Mit der steigenden Zahl prominenter oder zu entdeckender Autoren wuchs die Bedeutung des New Yorker weiter, geführt von Ross, der nie auch nur ein Wort für sein Magazin schrieb, dafür aber um so mehr kryptische Hausmitteilungen und Notizen („We like your stuff, God knows, but this verse, damn it, is obscure“) an Redakteure und Mitarbeiter.
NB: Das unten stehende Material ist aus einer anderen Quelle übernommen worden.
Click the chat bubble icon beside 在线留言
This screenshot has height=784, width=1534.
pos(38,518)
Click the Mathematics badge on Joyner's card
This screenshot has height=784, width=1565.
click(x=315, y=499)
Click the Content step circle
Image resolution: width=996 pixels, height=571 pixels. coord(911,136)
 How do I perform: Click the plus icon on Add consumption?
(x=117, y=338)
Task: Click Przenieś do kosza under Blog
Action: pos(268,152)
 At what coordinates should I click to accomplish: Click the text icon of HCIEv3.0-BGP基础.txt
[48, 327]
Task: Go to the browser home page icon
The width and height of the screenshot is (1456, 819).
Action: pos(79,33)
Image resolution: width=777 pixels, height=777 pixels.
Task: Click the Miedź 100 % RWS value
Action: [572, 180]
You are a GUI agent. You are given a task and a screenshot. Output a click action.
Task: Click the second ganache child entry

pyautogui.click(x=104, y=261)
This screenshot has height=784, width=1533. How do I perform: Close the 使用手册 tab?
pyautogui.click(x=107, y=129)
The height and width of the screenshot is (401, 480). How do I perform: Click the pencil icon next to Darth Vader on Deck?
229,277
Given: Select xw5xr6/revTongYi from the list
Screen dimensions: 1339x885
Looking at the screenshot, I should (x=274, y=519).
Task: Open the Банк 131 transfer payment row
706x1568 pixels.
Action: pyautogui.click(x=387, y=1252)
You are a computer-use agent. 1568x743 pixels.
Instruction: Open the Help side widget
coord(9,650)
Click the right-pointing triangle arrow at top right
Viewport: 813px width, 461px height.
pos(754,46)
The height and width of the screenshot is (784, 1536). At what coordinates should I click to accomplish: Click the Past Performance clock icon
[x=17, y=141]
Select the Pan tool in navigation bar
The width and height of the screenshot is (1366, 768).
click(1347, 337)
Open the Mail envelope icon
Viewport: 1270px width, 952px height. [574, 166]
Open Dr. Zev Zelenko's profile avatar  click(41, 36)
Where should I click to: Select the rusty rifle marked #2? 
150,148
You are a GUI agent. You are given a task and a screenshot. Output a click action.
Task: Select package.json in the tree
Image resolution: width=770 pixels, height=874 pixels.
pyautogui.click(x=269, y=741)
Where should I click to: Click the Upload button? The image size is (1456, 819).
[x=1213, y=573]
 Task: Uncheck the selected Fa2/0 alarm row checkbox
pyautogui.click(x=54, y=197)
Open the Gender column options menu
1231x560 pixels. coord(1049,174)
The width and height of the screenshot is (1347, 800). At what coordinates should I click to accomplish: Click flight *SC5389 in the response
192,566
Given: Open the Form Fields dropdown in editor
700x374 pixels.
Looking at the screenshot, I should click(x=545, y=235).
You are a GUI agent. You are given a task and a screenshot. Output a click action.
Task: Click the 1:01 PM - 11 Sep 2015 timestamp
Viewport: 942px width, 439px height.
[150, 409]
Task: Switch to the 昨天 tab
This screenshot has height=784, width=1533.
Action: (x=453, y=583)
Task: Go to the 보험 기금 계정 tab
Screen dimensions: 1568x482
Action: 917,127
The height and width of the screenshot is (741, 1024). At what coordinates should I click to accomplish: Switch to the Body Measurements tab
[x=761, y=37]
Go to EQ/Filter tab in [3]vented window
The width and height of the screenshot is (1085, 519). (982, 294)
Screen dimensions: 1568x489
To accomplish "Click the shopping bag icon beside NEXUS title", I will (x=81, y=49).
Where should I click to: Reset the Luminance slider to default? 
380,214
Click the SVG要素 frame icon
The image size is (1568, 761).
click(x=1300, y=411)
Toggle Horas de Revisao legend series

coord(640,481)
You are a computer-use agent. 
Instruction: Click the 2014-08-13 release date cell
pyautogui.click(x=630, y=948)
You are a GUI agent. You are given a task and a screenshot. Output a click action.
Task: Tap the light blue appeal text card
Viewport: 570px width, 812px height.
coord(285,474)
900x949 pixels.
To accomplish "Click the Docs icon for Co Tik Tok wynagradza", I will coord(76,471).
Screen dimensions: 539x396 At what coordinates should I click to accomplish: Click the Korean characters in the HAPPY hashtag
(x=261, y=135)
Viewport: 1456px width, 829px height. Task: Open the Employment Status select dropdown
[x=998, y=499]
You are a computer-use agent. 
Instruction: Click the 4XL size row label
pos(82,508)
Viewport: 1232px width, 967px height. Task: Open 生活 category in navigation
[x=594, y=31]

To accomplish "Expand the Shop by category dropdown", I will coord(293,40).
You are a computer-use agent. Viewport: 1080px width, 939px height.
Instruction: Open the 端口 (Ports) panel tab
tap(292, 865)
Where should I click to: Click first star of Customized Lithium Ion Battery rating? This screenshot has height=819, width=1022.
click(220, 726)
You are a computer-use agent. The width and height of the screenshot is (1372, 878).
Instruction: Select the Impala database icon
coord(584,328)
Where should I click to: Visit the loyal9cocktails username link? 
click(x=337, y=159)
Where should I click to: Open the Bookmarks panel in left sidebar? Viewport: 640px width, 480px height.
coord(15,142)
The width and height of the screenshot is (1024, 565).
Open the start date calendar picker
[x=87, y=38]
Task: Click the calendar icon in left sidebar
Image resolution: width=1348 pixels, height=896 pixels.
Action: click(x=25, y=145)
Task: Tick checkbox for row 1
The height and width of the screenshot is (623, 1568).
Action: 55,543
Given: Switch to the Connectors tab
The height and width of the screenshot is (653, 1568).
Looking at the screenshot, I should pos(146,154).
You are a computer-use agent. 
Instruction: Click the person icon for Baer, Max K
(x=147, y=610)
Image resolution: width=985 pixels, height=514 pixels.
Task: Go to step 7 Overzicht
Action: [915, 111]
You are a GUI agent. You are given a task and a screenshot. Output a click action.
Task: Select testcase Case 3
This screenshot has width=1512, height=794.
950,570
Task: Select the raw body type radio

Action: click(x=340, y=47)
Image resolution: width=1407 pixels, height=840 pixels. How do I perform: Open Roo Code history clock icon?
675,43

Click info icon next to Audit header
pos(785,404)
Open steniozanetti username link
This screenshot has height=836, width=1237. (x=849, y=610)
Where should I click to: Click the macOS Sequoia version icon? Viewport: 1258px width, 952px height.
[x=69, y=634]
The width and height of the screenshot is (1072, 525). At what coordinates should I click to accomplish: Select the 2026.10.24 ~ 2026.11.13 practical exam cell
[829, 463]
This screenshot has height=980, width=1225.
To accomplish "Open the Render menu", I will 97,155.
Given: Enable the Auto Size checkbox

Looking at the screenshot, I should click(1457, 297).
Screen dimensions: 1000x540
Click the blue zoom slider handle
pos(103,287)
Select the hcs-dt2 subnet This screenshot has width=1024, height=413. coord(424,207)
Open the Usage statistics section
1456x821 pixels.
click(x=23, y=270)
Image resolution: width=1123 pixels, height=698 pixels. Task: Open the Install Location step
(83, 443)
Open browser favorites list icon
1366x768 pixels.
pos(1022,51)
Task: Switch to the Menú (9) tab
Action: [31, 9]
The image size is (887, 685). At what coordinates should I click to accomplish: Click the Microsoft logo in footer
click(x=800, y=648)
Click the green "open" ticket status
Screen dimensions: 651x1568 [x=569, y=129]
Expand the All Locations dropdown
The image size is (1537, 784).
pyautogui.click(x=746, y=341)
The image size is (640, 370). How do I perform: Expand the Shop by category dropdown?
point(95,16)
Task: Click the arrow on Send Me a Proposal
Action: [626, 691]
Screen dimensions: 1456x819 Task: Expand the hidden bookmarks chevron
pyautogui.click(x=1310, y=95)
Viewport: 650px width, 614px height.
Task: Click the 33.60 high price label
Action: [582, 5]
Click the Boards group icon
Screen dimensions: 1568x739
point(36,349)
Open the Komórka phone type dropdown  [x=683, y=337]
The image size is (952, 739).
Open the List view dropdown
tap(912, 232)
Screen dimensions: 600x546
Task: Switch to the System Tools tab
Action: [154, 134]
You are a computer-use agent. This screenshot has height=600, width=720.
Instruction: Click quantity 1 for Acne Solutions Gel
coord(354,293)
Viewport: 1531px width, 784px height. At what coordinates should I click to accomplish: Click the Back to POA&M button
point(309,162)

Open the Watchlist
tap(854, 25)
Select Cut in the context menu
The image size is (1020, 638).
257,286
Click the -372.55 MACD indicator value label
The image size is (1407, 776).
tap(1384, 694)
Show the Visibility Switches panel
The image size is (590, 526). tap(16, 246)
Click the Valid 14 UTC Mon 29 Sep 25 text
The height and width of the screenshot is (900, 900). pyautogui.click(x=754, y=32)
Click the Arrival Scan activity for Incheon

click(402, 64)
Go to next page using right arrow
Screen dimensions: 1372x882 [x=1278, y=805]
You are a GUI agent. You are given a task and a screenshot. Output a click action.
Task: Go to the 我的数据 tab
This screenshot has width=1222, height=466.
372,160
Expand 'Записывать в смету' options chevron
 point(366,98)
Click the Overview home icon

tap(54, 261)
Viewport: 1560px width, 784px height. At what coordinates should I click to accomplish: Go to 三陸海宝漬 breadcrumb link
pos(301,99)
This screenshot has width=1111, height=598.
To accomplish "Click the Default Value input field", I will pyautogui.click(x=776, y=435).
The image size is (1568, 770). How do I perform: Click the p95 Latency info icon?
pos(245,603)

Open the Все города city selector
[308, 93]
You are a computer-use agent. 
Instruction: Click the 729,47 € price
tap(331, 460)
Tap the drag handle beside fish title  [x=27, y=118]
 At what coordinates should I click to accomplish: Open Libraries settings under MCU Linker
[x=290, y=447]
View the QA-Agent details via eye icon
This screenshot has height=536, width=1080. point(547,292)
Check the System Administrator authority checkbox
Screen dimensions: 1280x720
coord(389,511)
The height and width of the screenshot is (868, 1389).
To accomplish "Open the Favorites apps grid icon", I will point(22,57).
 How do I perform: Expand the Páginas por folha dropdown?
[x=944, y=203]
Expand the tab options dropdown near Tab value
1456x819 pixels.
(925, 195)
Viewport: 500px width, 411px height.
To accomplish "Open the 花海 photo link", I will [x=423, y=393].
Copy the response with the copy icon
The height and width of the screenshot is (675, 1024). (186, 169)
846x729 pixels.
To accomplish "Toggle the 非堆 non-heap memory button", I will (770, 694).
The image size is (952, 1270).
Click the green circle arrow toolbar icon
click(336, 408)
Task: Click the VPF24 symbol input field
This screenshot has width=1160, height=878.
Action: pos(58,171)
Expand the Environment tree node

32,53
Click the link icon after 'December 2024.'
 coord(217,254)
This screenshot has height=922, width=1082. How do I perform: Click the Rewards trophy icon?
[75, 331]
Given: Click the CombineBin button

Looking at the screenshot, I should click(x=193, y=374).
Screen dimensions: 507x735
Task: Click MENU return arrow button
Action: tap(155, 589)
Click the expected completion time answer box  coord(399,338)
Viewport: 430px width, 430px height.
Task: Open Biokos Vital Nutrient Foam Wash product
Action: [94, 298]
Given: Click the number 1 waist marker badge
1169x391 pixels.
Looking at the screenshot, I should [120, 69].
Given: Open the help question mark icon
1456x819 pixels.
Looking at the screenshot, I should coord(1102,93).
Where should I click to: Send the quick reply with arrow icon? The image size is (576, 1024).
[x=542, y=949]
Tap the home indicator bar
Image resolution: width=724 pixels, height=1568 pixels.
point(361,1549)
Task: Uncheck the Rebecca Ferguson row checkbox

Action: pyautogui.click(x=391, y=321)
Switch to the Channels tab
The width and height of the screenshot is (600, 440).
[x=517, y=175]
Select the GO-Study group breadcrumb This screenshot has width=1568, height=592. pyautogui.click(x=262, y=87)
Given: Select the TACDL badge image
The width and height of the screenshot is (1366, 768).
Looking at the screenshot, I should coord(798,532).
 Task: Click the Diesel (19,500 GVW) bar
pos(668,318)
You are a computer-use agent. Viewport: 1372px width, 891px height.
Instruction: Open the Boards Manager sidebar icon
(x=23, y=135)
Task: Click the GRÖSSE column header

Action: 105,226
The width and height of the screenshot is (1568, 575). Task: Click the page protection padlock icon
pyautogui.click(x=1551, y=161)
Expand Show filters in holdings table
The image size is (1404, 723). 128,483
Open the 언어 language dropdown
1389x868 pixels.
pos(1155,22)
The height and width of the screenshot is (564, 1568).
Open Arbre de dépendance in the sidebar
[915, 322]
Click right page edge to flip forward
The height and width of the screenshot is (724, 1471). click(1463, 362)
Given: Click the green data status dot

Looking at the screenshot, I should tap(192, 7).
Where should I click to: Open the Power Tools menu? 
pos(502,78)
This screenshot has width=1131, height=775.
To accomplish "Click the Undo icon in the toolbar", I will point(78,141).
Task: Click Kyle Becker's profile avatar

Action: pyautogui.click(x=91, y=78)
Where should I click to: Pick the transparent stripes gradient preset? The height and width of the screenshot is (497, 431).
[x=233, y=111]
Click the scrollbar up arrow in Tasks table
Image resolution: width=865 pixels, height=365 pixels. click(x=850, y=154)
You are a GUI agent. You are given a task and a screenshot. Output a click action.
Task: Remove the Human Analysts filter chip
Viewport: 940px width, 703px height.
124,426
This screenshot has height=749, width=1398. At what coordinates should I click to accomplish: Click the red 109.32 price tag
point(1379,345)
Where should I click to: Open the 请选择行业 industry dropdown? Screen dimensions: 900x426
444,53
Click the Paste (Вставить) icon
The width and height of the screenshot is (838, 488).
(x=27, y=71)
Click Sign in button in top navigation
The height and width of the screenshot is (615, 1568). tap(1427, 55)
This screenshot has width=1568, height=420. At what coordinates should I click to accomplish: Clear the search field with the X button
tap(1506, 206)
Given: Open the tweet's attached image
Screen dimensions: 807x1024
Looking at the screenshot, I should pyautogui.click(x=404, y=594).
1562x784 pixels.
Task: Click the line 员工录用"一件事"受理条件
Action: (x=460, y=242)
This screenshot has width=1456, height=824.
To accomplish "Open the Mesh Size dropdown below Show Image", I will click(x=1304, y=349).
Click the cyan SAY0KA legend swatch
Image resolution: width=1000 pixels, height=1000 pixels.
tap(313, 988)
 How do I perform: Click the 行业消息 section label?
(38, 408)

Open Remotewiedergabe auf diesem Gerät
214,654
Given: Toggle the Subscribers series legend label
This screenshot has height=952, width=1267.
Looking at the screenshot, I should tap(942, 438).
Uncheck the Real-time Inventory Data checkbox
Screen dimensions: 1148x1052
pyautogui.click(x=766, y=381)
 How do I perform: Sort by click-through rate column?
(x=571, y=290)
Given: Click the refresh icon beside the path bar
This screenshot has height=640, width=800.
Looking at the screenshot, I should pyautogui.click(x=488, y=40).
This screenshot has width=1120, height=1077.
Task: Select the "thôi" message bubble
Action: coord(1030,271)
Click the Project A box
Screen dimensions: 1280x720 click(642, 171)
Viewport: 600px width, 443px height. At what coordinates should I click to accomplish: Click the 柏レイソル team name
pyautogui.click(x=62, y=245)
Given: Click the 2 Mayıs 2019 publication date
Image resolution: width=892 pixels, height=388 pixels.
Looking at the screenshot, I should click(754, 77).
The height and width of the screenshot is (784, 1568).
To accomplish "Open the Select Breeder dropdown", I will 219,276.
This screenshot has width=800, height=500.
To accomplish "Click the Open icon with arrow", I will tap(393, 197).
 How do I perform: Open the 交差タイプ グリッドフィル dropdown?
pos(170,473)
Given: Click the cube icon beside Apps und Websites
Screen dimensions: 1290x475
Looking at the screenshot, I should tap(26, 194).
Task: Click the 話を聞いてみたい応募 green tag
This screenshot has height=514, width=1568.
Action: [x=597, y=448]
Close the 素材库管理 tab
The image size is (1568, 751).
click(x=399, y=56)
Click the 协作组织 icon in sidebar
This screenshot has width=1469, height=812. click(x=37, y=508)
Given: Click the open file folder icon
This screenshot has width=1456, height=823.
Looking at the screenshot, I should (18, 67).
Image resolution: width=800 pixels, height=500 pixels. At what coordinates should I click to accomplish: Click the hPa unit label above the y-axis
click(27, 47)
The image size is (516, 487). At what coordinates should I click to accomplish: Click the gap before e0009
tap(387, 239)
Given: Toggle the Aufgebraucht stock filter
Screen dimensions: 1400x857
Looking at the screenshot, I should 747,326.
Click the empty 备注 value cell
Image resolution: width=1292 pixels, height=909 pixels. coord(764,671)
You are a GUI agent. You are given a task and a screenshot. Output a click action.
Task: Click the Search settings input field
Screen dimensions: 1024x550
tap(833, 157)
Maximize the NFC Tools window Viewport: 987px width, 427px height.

Viele der regelmäßigen New Yorker-Rubriken sind schon gleich mit Ross entstanden: „Goings on about Town“, der höchst wählerische Veranstaltungskalender, bei dem aller „sophistication“ zum Trotz das Kino an letzter Stelle steht. Oder die „Letters from ...“, kurzweilige Betrachtungen aus London, Paris, Florenz oder anderswo, bis heute mit dem erstaunten Blick des noch jungen Amerika auf die Alte Welt. Und natürlich „The Talk of the Town“, die Selbstbeschau der Metropole New York, genauer gesagt: ihres Herzstücks, Manhattan.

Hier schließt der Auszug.